Higgins’s comic drama, produced here by Fregoli, finds Liam (Jerry Fitzgerald) mysteriously returned from Australia and reunited with friends Dean (Jarlath Tivnan) and Casper (Oisin Robbins) in their old haunt. Drinking cans and smoking joints in an empty car park, it’s uncertain whether they’re participating in an act of rebellion or struggling to leave adolescence behind.

Director Maria Tivnan has delivered visions of alienated youth before. Jarlath Tivnan’s The Pleasure Ground, for instance, saw a group of former school friends reunite in their local playground after the suicide of a peer.

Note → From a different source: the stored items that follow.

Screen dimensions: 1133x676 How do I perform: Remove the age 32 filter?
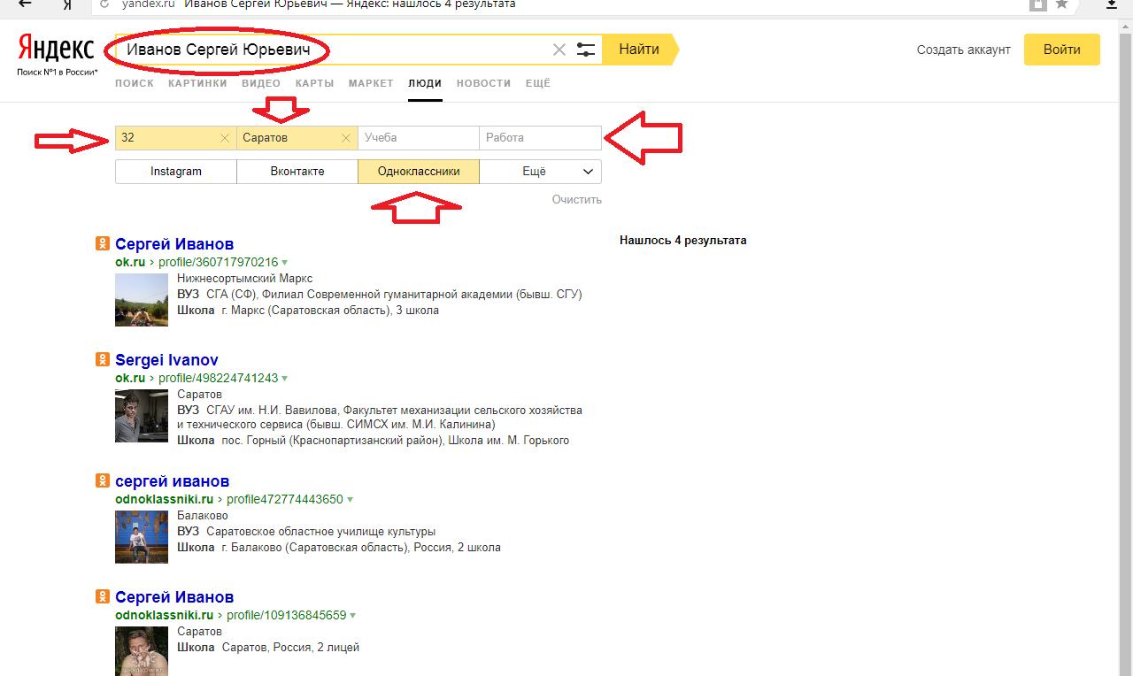coord(225,138)
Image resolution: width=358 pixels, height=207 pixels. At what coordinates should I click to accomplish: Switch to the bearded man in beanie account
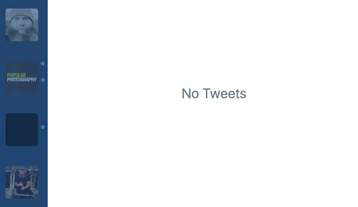22,25
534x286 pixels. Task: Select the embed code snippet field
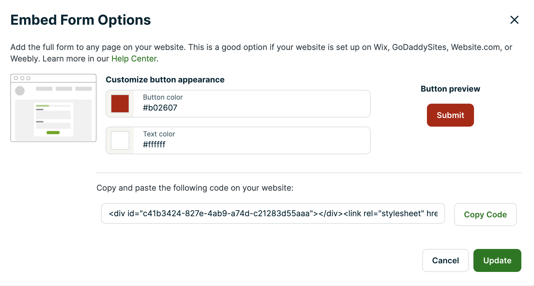pos(273,213)
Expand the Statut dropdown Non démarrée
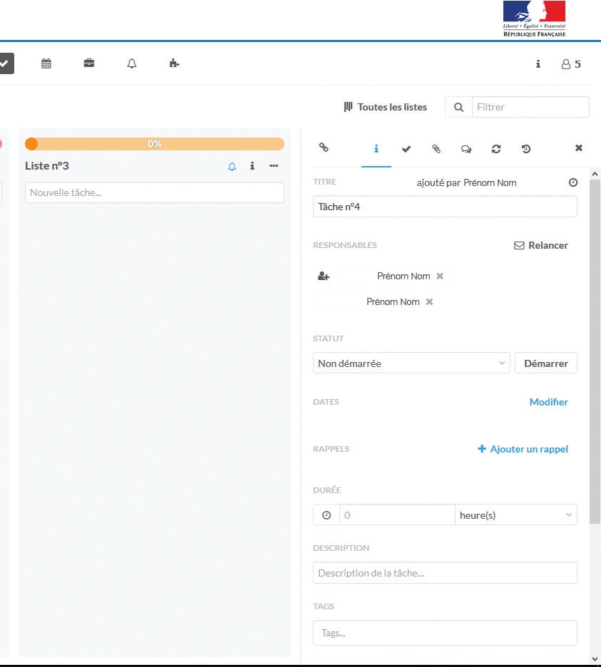 (411, 363)
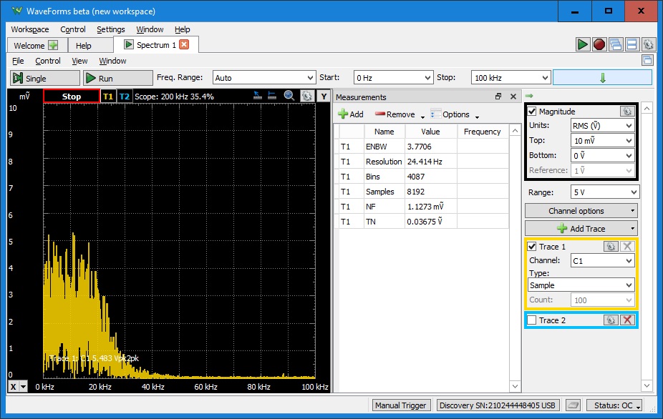Open the Stop frequency 100 kHz dropdown
The image size is (663, 419).
click(x=510, y=78)
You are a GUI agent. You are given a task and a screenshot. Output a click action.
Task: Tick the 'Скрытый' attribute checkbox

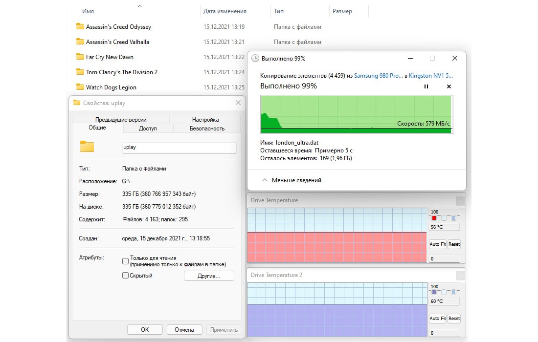(x=126, y=276)
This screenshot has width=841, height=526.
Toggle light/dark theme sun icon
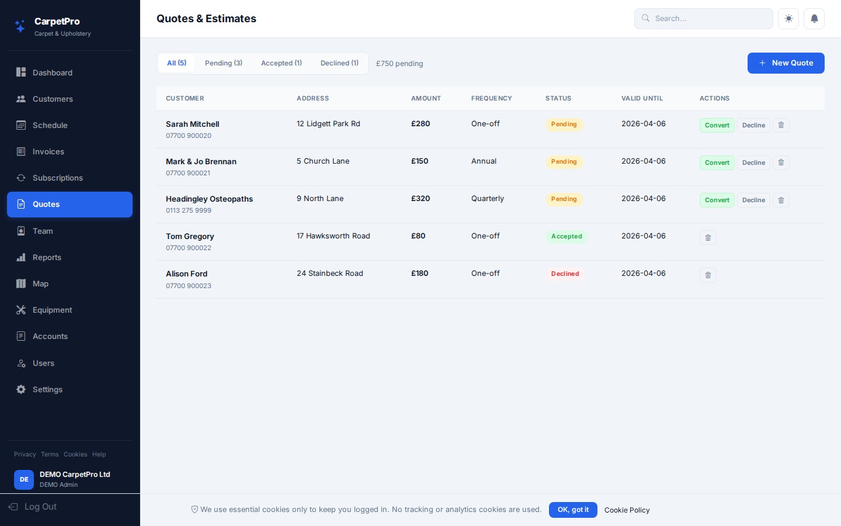(x=788, y=19)
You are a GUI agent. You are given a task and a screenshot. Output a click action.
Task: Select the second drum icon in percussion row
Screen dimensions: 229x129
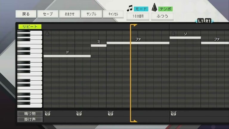tap(79, 113)
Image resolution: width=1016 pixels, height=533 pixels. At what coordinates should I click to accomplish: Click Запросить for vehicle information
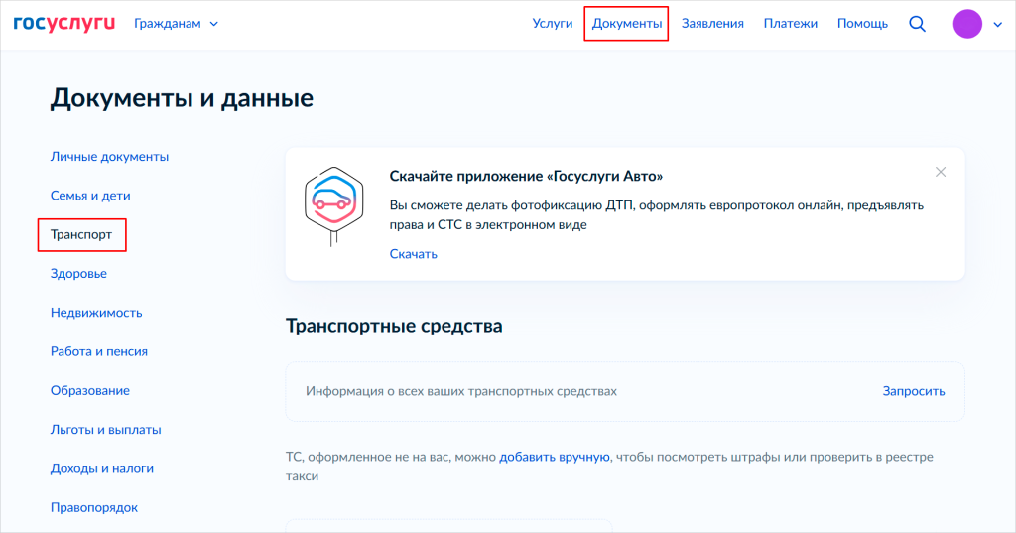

Fregoli’s repertoire is beginning to resemble a map of the declining well-being of a nation, following a recession that sent more than the stock market plummeting.

Three years ago, Liam, an unemployed twenty-something, packed his bags and moved to Australia. Meanwhile in Ireland, Dean relocated home to work his family’s farm and has been glimpsing at his friend’s sun-drenched life with resentment. There’s a sense of barely suppressed anger as he welcomes him home.

This tension may be intended to show the breakdown of relationships through the embittering isolation of emigration, but sadly the dysfunction seems to lie with the characters. Tivnan’s sullen Dean is furious that Liam hasn’t heard about a tragedy in his family. Lashing out, he teases him about his ex-girlfriend Charlene (Maria Dillon). From the side-line, Robbins’s amiable and guileless Casper tries to negotiate the peace, and ration out the booze.

In performance, Fitzgerald’s Liam is so incorruptible and benign, he less resembles a sparring partner for Dean than he does the play’s conscience. If so, what does it say that we’re encouraged to share his belief of picking up where he left off with Charlene, now engaged to someone else? Or that when they’re both alone, the only available delivery is so controlled and cool, there is no heat between them? That suggests a drama as deluded as its characters.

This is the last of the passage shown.